Unfortunately, the nugget of wisdom is followed immediately by this nugget of foolishness:
In the end, the better you make the book, the better the chances that you’ll get a healthy advance, and the harder you work with your publisher to promote the book by publishing stories or nonfiction essays to raise your profile, by blogging and keeping your website active, by thinking outside of the box in terms of marketing and publicity, the better your book will do. But at the end of the day it’s the quality of the work that matters the most.
If you’re a good writer you’ll get a good advance … but you’ll have to jump naked through flaming hoops on a motorcycle to sell copies, because nobody else is gonna do it for you. It would help if you could be Cory Doctorow. Can you do that? Well, better make it good, then. And if it doesn’t sell, well, it must not have been good … I guess you really didn’t deserve that advance!
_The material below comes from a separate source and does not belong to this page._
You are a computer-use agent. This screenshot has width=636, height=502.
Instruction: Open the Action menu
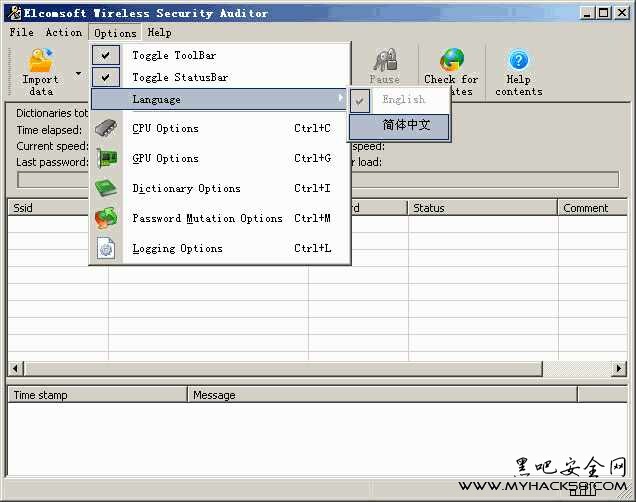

Am I alone in feeling that a circular argument prevails in American publishing these days? If your book is good, it will sell. If it didn’t sell, it must not have been good. Sorry, but we can’t do your next one, because the sales numbers don’t lie: you don’t write good books.
Yes, the needle on the Grumpy-Meter is jammed against the post. Ya wanna make something of it?
Maisonneuve has a great piece on Post-Traumatic Stress Disorder, now online, which makes a handy counterpoint to the Globe & Mail‘s recent story on Cockrell House, a shelter for traumatized veterans who find themselves unable to cope.
The Globe story stumbles right at the get-go:
The Canadian Forces mission in Afghanistan is set to wind down next year and as battle-scarred soldiers come home, some will find that home in the streets.
Except that, because Canadian soldiers rotate in and out of Afghanistan on a regular basis, there will be no sudden return of “battle-scarred” soldiers; they’ve been coming and going for years. The predicted increase in the number of homeless veterans would occur regardless of whether Canada pulled out. It takes time to break down, lose your family, lose your career, and lose your house. The peak effects of any deployment, be it to Bosnia, Rwanda, or Afghanistan, arrive years after the fact.
But the Globe recycles that same old cliche: thousands of troops arrive home from the wars, emotionally scarred and unable to function, then fall through the cracks and take off into the bush to find peace. Never does the article point out that these casualties are a very small percentage of the whole. Instead, it fuels the common stereotype of the returning soldier: everyone is a casualty, unable to cope, half off his rocker.
It’s true that no one can return from such experiences unchanged. And returning soldiers all tend to report the same reactions: anger, frustration, alienation; a sense that no one understands, or indeed can understand, what they’ve been through. But the fact is that 70 – 80 percent of those soldiers never exhibit PTSD, and that the severity of PTSD symptoms in the rest is variable. Neither is every ex-soldier who ends up on the streets a PTSD case.
Why do only one in five develop PTSD? Nobody really knows. And here, despite all efforts to eliminate the stigma of cowardice or failure attached to soldier’s heart, shell shock, battle fatigue, etc., we still continually fail. Witness Joel Elliott’s unfortunate phrase in Maisonneuve:
A devoted soldier, Dallaire became a symbol around the world of what can happen when you bear witness to events you don’t have the psychological capacity to absorb.
Rather than a lack of courage, we now look to limited “psychological capacity” to explain why one soldier is debilitated by his memories, while the next is not. The fault isn’t Elliott’s; everyone stumbles here. The language we choose always ends up implying that something is lacking. Just as the military, in Elliott’s piece, proves culturally unable to accept PTSD, we’re unable to attempt an explanation without tripping over the assumptions that lie under our words.